New York State Child Passenger Restraint Law

 

Beginning March 27, 2005

 

Children ages 4, 5, and 6, riding in any seating position of a motor vehicle will be required to be restrained in an appropriate child restraint system.

 

What does "child restraint system" mean?

    A child restraint system is any device, used in conjunction with safety belts, designed for use in a motor vehicle to restrain, seat, or position children and meets the Federal Motor Vehicle Safety Standards set forth in 49 C.F.R. 571.213.

 

What are they?

    It may be a child safety seat or harness/vest or booster seat.  (The vehicle's safety belts are not a child restraint system.)

 

What does "Appropriate" mean?

    An appropriate child restraint system is one that meets the child's height, weight, and size according to the manufacturer's recommendation for that restraint system.

 

What is the fine for a violation?

    Fines will range from $25 to $100 for violations.

 

What is the occupant restraint law for children who are under the age of 4?

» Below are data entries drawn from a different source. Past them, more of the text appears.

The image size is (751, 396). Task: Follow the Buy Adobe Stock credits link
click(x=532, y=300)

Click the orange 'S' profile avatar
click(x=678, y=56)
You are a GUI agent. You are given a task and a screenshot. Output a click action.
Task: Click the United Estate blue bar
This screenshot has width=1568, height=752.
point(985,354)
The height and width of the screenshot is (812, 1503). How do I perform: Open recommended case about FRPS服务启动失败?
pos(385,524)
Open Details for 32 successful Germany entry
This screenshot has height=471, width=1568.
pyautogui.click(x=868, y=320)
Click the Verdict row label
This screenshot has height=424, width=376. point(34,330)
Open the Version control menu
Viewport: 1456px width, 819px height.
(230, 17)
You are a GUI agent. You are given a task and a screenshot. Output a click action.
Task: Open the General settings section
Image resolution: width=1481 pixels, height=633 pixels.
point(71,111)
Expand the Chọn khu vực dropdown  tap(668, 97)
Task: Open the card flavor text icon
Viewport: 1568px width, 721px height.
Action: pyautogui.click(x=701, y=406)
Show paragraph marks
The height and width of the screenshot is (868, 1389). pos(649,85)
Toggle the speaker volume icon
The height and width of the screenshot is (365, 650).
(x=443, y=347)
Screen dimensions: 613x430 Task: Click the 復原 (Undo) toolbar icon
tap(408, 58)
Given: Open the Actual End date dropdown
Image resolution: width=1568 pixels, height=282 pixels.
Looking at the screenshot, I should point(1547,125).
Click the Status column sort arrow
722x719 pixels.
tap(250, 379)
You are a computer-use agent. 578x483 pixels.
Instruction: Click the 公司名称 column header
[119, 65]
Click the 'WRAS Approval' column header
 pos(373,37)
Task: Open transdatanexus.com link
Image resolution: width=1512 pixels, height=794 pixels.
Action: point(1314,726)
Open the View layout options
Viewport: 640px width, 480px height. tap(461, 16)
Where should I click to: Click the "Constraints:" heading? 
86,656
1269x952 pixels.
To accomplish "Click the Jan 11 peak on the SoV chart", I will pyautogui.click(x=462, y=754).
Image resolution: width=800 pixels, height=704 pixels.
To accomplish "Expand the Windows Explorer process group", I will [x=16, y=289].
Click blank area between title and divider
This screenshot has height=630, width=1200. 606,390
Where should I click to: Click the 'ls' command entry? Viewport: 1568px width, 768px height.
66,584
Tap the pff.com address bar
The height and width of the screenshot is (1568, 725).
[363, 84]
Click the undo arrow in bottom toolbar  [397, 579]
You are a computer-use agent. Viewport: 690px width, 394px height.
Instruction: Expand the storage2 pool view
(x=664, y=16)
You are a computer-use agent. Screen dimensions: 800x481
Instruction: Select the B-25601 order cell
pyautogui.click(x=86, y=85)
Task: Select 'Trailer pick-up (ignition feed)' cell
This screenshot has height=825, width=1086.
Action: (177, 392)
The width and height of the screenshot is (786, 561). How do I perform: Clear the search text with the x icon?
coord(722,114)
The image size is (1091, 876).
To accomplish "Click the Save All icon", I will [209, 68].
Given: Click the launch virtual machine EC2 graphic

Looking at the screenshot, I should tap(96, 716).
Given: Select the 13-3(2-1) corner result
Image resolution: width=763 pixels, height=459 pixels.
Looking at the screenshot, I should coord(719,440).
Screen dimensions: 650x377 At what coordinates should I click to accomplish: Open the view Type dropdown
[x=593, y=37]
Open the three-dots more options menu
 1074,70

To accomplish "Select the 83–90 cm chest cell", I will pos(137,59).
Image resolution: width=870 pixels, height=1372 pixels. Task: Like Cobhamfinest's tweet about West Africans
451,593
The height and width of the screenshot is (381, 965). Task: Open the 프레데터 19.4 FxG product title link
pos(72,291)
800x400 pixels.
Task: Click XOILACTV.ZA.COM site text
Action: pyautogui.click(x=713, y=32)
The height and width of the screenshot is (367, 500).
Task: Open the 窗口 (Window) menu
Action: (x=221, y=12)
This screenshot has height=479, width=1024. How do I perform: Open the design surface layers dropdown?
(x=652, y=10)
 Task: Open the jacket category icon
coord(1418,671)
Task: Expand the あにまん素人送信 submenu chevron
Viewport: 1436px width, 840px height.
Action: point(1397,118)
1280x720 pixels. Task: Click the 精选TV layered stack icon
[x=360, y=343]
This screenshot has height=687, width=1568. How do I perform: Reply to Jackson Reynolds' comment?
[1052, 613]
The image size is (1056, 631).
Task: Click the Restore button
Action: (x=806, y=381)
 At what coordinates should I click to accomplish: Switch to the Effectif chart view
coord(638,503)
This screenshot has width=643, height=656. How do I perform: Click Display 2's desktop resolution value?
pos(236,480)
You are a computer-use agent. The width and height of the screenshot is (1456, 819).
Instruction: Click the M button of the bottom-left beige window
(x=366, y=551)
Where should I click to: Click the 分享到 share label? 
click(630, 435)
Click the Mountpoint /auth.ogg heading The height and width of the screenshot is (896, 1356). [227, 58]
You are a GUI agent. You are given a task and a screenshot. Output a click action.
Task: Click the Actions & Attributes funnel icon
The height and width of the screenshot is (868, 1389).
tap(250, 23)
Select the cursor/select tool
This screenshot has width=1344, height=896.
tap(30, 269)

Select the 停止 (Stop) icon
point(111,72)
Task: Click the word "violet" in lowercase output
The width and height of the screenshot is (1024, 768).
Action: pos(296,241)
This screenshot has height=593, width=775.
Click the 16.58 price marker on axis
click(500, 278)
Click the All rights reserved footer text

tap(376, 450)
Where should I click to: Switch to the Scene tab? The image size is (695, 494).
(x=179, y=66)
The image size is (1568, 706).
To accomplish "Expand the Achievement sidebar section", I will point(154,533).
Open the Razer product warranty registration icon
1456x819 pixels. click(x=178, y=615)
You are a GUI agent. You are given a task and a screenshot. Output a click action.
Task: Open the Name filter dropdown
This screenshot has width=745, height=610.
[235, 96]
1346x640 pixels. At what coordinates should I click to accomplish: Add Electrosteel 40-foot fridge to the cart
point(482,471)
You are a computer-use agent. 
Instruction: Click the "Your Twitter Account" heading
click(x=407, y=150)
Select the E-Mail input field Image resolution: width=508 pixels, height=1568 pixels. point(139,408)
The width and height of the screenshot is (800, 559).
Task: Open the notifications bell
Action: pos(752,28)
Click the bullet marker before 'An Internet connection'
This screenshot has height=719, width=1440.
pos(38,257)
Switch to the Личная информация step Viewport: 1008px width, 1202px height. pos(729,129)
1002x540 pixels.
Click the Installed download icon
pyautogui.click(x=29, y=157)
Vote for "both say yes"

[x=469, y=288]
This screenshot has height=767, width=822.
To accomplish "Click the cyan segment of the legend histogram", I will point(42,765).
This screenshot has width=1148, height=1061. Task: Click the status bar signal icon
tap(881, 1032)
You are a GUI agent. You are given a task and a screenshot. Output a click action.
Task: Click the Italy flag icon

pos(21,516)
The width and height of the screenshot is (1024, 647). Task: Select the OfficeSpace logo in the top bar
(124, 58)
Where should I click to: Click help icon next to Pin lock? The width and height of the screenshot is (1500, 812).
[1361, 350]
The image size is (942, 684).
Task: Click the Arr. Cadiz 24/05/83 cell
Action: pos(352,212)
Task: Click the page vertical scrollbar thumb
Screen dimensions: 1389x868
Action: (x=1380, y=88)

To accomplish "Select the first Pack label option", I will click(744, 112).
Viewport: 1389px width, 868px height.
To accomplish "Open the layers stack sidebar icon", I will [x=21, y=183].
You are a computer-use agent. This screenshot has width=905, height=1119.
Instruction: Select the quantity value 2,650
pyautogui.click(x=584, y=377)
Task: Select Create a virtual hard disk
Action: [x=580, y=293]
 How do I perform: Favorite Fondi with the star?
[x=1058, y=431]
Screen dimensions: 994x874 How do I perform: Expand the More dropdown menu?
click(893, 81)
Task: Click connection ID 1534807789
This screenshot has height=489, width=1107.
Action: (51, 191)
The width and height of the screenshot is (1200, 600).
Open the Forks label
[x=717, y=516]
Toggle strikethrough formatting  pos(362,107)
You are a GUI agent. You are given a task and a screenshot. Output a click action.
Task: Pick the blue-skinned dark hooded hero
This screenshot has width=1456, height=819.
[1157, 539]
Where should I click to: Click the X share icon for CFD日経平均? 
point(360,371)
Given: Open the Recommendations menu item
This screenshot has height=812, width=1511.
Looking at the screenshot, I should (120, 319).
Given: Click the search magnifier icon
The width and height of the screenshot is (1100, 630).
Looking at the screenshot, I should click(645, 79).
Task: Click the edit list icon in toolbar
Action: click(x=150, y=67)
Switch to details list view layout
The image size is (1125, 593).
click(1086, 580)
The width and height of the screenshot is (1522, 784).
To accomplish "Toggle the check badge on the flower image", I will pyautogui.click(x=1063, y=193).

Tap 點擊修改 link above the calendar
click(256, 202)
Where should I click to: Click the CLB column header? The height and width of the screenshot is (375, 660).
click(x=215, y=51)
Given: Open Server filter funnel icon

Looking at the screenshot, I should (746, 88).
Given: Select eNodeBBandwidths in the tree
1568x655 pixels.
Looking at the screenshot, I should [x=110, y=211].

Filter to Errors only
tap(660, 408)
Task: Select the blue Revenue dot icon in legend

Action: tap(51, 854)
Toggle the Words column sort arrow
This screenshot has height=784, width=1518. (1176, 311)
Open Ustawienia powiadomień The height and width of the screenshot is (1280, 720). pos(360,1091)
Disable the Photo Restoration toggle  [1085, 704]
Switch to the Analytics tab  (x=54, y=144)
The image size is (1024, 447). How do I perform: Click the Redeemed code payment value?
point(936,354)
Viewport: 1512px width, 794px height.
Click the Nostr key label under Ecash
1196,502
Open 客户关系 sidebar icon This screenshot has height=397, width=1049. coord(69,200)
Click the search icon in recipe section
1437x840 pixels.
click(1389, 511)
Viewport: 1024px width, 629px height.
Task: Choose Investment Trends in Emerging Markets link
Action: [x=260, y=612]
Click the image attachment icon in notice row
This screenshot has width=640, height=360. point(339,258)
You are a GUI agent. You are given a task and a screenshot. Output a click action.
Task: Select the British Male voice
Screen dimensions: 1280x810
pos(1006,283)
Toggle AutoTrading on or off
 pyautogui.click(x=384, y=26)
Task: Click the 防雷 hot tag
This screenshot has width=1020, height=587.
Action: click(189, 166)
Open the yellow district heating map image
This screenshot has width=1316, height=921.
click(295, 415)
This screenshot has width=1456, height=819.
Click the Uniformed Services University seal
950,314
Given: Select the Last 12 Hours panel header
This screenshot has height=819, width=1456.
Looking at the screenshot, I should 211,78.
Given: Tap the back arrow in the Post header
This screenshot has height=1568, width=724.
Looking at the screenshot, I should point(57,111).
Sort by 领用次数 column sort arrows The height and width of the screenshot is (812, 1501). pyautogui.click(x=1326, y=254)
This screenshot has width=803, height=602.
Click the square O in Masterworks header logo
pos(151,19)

    Children under the age of 4 are required to be restrained in a federally approved child safety seat when riding in a motor vehicle.  If the weight of a child under the age of 4 exceeds 40 pounds, the child may be restrained in an appropriate child restraint system, allowing the child to use a booster seat.

 

Does the new law apply to school busses?

    No.  However, children under the age of 4 must be restrained in a federally approved child safety seat when riding in a school bus.  Liveries, taxis, and public transportation busses are exempt from the occupant restraint law.

 

Once a child turns 4 years old, should he or she be in a booster seat?

    Not necessarily.  Choose the restraint system that will fit your child's weight and size.  Read the manufacture's instructions and recommendations for that particular seat.  For maximum protection, keep a child in a forward-facing child safety seat with full internal harness until they reach the manufacturer's recommendations for upper size limits.  The harness provides upper body, head, and neck protection.

 

Who should use a booster seat?

    The next step of children who have outgrown a forward-facing child safety seat is a booster seat, usually when a child weighs more than 40 pounds or grows more than 40 inches in height.

 

What type of booster seat should you use?

    There are two major types of belt-positioning booster seats:

    1.  Backless or low-back booster seats are used in vehicles with a high seat back in which the child's head can be supported by the vehicle seat back or head restraint.

    2.  High-back booster seats are used in vehicles with a low seat back where there is no vehicle seat back or head restraint to support the child's head and neck.

    Booster seats must be used with both the lap and shoulder belt.  A booster seat should never be used with a lap belt only.

 

When should you move your child from a booster seat to an adult seat belt?

    Your child should stay in a booster seat until the adult seat belt fits him or her properly.  This is usually when your child reaches 4'9" in height and is about 8 years old.  Please make sure that your child meets all of the following requirements for a proper seat belt fit:

    1.  The lap belt should be low across the upper thighs or hips, not across the abdomen.

    2.  The shoulder belt should lie across the chest and shoulder, not touching the neck or face.

    3.  Your child should be able to sit with his or her back straight against the vehicle seat back with knees bent at the seat's edge without slouching.

    4.  Your child should be able to ride this way for the entire trip.